The WHO economists are correct that the amount of money raised from such duties is slight for the treasury. But it is substantial for the individuals involved in the decision-making process, (the lobbyists, businesses and even bureaucrats who benefit from such decisions). Like so many public sector employees, the WHO economists ignore the incentives faced by those who can benefit from the legislation. In fact, the generics industry stands to gain handsomely from tariffs as overseas competition is thereby weakened.

Taxes are only ever repealed when the idiocy of them is coupled with a concerted revolt -- in Kenya this approach was promoted by a broad swathe of groups. The Ugandans have remained largely quiet on the issue, whereas the Tanzanians have been more vocal in the opposite direction.

Harpreet Duggal, secretary general of the Tanzanian Pharmaceutical Manufacturers Association told journalists that Kenya's move would kill pharmaceutical industries in the region. In employing the old, and largely discredited, infant industry argument (new industries need government protection rather than competition) Mr Duggal maintains that Kenya's action only benefits the multinational pharmaceutical industry: "We find that action goes against the very spirit of the East African member states," he said. Other Tanzanian business leaders backed Mr Duggal claiming that the funds raised by the Government could be used to buy antiretroviral drugs for thousands of patients.

But as the WHO economists explain, tariffs block access and should be removed. And as we found, countries with higher tariff rates have worse access to medicines.
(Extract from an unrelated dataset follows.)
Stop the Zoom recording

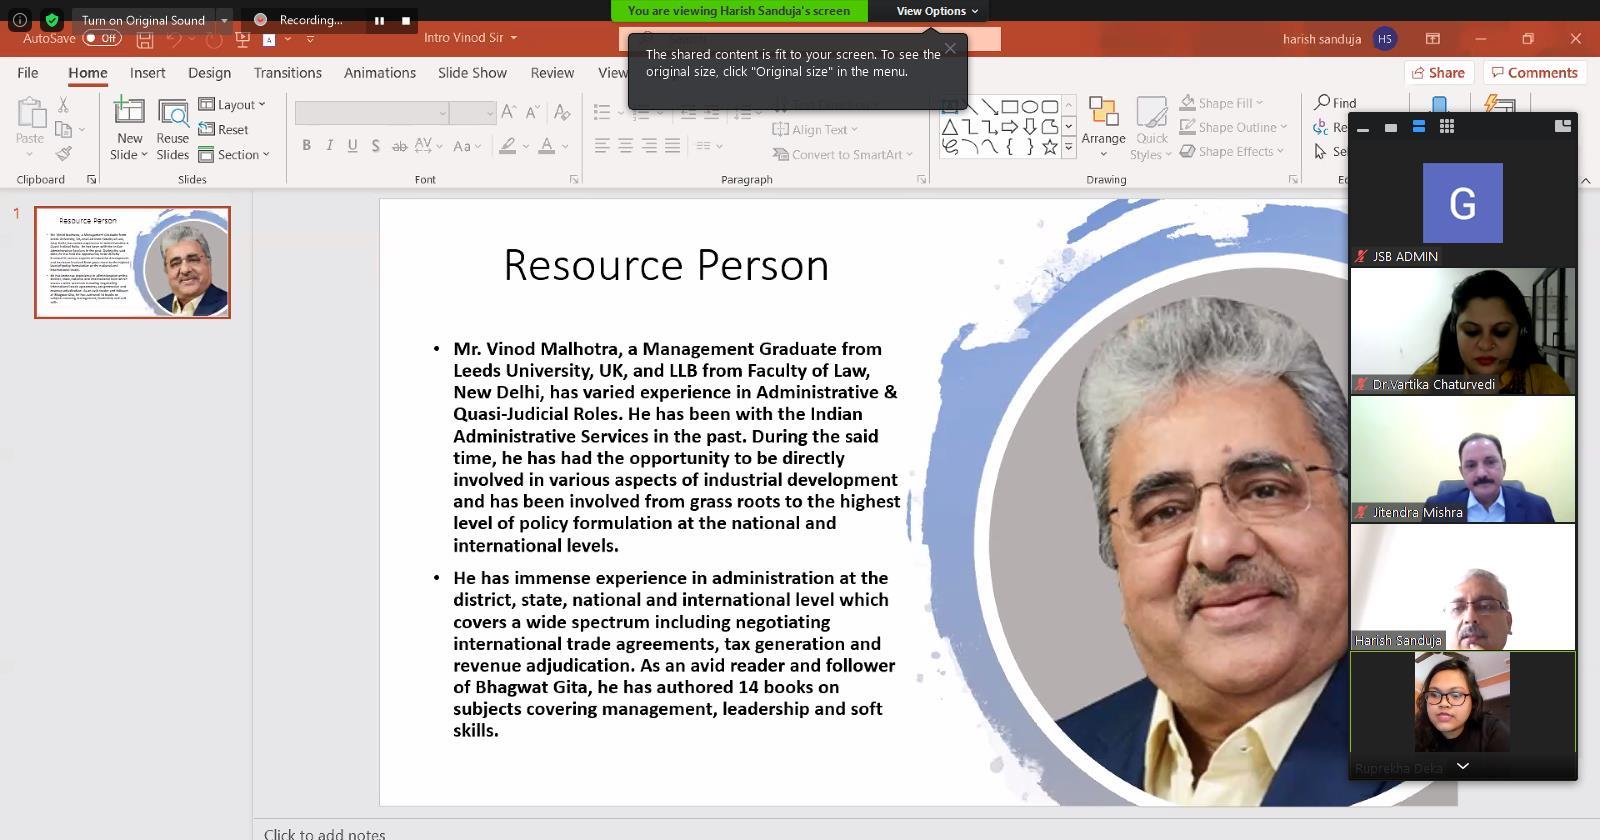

In East Africa our statistical analysis implies that hundreds of thousands more people would have better access if tariffs were removed, and the arguments of the Tanzanian business community pay scant regard to the poor of East Africa.

If the East African Trade Ministers meeting today care about their people, rather than the narrow interests of their domestic pharmaceutical industry, they should all agree to tariff removal.

Roger Bate is a resident fellow of the American Enterprise Institute. Richard Tren is a director of the South Africa based health advocacy group Africa Fighting Malaria. Their study Taxed to Death was published by the AEI-Brookings Joint Center.